# DESCRIPTION OF THE TASK
Could every entry be set down once more, exactly as given?

-- Opening Marker --

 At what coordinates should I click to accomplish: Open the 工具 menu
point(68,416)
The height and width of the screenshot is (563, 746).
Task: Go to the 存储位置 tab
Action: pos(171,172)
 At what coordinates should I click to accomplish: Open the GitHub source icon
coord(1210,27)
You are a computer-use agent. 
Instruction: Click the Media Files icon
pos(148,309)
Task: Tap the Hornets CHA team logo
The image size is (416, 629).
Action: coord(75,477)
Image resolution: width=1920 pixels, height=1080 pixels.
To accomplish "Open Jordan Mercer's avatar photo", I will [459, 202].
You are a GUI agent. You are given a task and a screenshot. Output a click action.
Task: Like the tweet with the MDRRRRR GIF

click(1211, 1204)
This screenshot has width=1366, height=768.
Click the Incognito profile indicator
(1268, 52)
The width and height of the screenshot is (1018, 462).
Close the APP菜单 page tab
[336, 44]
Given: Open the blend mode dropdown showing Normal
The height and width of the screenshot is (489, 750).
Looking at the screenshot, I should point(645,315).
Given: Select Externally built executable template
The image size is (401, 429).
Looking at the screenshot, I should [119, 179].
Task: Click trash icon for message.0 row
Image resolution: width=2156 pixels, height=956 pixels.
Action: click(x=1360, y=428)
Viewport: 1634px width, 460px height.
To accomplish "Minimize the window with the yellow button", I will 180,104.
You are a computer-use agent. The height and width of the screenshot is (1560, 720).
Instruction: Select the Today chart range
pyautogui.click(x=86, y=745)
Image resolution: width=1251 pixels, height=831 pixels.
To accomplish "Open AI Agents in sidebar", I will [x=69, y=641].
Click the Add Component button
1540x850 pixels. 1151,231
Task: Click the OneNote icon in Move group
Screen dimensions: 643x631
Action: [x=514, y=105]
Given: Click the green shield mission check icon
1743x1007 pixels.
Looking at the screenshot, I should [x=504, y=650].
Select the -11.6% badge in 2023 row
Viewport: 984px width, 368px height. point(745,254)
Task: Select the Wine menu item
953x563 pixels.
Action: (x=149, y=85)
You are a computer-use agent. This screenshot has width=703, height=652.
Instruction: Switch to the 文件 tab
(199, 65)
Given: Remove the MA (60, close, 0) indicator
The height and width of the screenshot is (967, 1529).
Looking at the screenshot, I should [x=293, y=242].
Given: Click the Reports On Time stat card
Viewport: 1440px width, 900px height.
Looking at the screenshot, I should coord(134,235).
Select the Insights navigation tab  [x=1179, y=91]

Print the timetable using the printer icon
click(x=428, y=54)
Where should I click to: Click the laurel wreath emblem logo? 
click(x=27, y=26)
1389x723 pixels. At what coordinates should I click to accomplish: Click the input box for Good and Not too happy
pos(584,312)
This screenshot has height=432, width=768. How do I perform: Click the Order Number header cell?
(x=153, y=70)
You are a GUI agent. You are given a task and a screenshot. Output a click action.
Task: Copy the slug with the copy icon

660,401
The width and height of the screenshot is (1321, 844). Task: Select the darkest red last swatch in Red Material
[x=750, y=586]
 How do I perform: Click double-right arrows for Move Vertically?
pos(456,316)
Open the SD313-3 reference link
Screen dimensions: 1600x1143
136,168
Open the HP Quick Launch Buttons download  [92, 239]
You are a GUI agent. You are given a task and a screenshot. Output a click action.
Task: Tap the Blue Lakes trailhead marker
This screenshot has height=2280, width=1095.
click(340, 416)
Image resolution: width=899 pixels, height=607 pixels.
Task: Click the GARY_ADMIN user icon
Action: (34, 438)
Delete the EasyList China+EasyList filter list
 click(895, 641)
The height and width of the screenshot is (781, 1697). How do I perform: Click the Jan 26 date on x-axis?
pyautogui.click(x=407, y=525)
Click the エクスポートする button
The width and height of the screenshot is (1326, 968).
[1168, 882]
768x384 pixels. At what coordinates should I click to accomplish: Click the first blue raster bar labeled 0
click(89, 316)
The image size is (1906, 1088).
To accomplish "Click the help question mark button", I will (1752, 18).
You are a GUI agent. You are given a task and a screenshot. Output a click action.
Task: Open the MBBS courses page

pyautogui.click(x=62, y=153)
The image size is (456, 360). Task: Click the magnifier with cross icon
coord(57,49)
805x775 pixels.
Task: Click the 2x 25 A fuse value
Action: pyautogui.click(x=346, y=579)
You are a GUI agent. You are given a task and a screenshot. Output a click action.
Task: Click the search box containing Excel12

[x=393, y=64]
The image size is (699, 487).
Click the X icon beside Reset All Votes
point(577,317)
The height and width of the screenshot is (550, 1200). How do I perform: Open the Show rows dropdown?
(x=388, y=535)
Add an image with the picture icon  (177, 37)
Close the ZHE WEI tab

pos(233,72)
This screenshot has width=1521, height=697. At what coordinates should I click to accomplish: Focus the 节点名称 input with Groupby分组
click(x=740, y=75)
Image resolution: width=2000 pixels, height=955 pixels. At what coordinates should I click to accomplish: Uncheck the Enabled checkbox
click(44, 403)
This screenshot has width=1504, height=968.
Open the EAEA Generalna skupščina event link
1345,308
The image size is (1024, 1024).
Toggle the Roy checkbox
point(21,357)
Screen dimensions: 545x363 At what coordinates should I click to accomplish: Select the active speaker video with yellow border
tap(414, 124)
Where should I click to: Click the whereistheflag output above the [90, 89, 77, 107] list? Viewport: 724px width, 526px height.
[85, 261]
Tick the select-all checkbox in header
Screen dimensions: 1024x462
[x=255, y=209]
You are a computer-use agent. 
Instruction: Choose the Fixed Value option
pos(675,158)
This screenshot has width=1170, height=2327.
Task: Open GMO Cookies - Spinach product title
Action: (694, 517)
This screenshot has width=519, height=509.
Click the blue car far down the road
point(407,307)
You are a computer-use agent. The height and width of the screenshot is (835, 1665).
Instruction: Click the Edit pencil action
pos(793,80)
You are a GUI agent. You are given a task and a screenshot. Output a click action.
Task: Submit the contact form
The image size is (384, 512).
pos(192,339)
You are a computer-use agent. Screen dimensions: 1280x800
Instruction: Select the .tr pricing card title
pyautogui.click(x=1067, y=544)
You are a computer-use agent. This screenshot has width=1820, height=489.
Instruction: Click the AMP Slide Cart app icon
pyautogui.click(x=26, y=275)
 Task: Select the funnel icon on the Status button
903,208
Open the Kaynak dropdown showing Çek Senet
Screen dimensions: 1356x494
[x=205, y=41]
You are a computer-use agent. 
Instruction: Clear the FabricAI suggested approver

-- Closing Marker --

# TASK SOLUTION
 At what coordinates should I click to accomplish: Open the 工具 menu
point(68,416)
The height and width of the screenshot is (563, 746).
Task: Go to the 存储位置 tab
Action: pos(171,172)
 At what coordinates should I click to accomplish: Open the GitHub source icon
coord(1210,27)
You are a computer-use agent. 
Instruction: Click the Media Files icon
pos(148,309)
Task: Tap the Hornets CHA team logo
The image size is (416, 629).
Action: coord(75,477)
Image resolution: width=1920 pixels, height=1080 pixels.
To accomplish "Open Jordan Mercer's avatar photo", I will [459, 202].
You are a GUI agent. You are given a task and a screenshot. Output a click action.
Task: Like the tweet with the MDRRRRR GIF

click(1211, 1204)
This screenshot has width=1366, height=768.
Click the Incognito profile indicator
(1268, 52)
The width and height of the screenshot is (1018, 462).
Close the APP菜单 page tab
[336, 44]
Given: Open the blend mode dropdown showing Normal
The height and width of the screenshot is (489, 750).
Looking at the screenshot, I should point(645,315).
Given: Select Externally built executable template
The image size is (401, 429).
Looking at the screenshot, I should [119, 179].
Task: Click trash icon for message.0 row
Image resolution: width=2156 pixels, height=956 pixels.
Action: click(x=1360, y=428)
Viewport: 1634px width, 460px height.
To accomplish "Minimize the window with the yellow button", I will 180,104.
You are a computer-use agent. The height and width of the screenshot is (1560, 720).
Instruction: Select the Today chart range
pyautogui.click(x=86, y=745)
Image resolution: width=1251 pixels, height=831 pixels.
To accomplish "Open AI Agents in sidebar", I will [x=69, y=641].
Click the Add Component button
1540x850 pixels. 1151,231
Task: Click the OneNote icon in Move group
Screen dimensions: 643x631
Action: [x=514, y=105]
Given: Click the green shield mission check icon
1743x1007 pixels.
Looking at the screenshot, I should [x=504, y=650].
Select the -11.6% badge in 2023 row
Viewport: 984px width, 368px height. point(745,254)
Task: Select the Wine menu item
953x563 pixels.
Action: (x=149, y=85)
You are a computer-use agent. This screenshot has width=703, height=652.
Instruction: Switch to the 文件 tab
(199, 65)
Given: Remove the MA (60, close, 0) indicator
The height and width of the screenshot is (967, 1529).
Looking at the screenshot, I should [x=293, y=242].
Given: Click the Reports On Time stat card
Viewport: 1440px width, 900px height.
Looking at the screenshot, I should coord(134,235).
Select the Insights navigation tab  [x=1179, y=91]

Print the timetable using the printer icon
click(x=428, y=54)
Where should I click to: Click the laurel wreath emblem logo? 
click(x=27, y=26)
1389x723 pixels. At what coordinates should I click to accomplish: Click the input box for Good and Not too happy
pos(584,312)
This screenshot has height=432, width=768. How do I perform: Click the Order Number header cell?
(x=153, y=70)
You are a GUI agent. You are given a task and a screenshot. Output a click action.
Task: Copy the slug with the copy icon

660,401
The width and height of the screenshot is (1321, 844). Task: Select the darkest red last swatch in Red Material
[x=750, y=586]
 How do I perform: Click double-right arrows for Move Vertically?
pos(456,316)
Open the SD313-3 reference link
Screen dimensions: 1600x1143
136,168
Open the HP Quick Launch Buttons download  [92, 239]
You are a GUI agent. You are given a task and a screenshot. Output a click action.
Task: Tap the Blue Lakes trailhead marker
This screenshot has height=2280, width=1095.
click(340, 416)
Image resolution: width=899 pixels, height=607 pixels.
Task: Click the GARY_ADMIN user icon
Action: (34, 438)
Delete the EasyList China+EasyList filter list
 click(895, 641)
The height and width of the screenshot is (781, 1697). How do I perform: Click the Jan 26 date on x-axis?
pyautogui.click(x=407, y=525)
Click the エクスポートする button
The width and height of the screenshot is (1326, 968).
[1168, 882]
768x384 pixels. At what coordinates should I click to accomplish: Click the first blue raster bar labeled 0
click(89, 316)
The image size is (1906, 1088).
To accomplish "Click the help question mark button", I will (1752, 18).
You are a GUI agent. You are given a task and a screenshot. Output a click action.
Task: Open the MBBS courses page

pyautogui.click(x=62, y=153)
The image size is (456, 360). Task: Click the magnifier with cross icon
coord(57,49)
805x775 pixels.
Task: Click the 2x 25 A fuse value
Action: pyautogui.click(x=346, y=579)
You are a GUI agent. You are given a task and a screenshot. Output a click action.
Task: Click the search box containing Excel12

[x=393, y=64]
The image size is (699, 487).
Click the X icon beside Reset All Votes
point(577,317)
The height and width of the screenshot is (550, 1200). How do I perform: Open the Show rows dropdown?
(x=388, y=535)
Add an image with the picture icon  (177, 37)
Close the ZHE WEI tab

pos(233,72)
This screenshot has width=1521, height=697. At what coordinates should I click to accomplish: Focus the 节点名称 input with Groupby分组
click(x=740, y=75)
Image resolution: width=2000 pixels, height=955 pixels. At what coordinates should I click to accomplish: Uncheck the Enabled checkbox
click(44, 403)
This screenshot has width=1504, height=968.
Open the EAEA Generalna skupščina event link
1345,308
The image size is (1024, 1024).
Toggle the Roy checkbox
point(21,357)
Screen dimensions: 545x363 At what coordinates should I click to accomplish: Select the active speaker video with yellow border
tap(414, 124)
Where should I click to: Click the whereistheflag output above the [90, 89, 77, 107] list? Viewport: 724px width, 526px height.
[85, 261]
Tick the select-all checkbox in header
Screen dimensions: 1024x462
[x=255, y=209]
You are a computer-use agent. 
Instruction: Choose the Fixed Value option
pos(675,158)
This screenshot has width=1170, height=2327.
Task: Open GMO Cookies - Spinach product title
Action: (694, 517)
This screenshot has width=519, height=509.
Click the blue car far down the road
point(407,307)
You are a computer-use agent. The height and width of the screenshot is (835, 1665).
Instruction: Click the Edit pencil action
pos(793,80)
You are a GUI agent. You are given a task and a screenshot. Output a click action.
Task: Submit the contact form
The image size is (384, 512).
pos(192,339)
You are a computer-use agent. Screen dimensions: 1280x800
Instruction: Select the .tr pricing card title
pyautogui.click(x=1067, y=544)
You are a computer-use agent. This screenshot has width=1820, height=489.
Instruction: Click the AMP Slide Cart app icon
pyautogui.click(x=26, y=275)
 Task: Select the funnel icon on the Status button
903,208
Open the Kaynak dropdown showing Çek Senet
Screen dimensions: 1356x494
[x=205, y=41]
You are a computer-use agent. 
Instruction: Clear the FabricAI suggested approver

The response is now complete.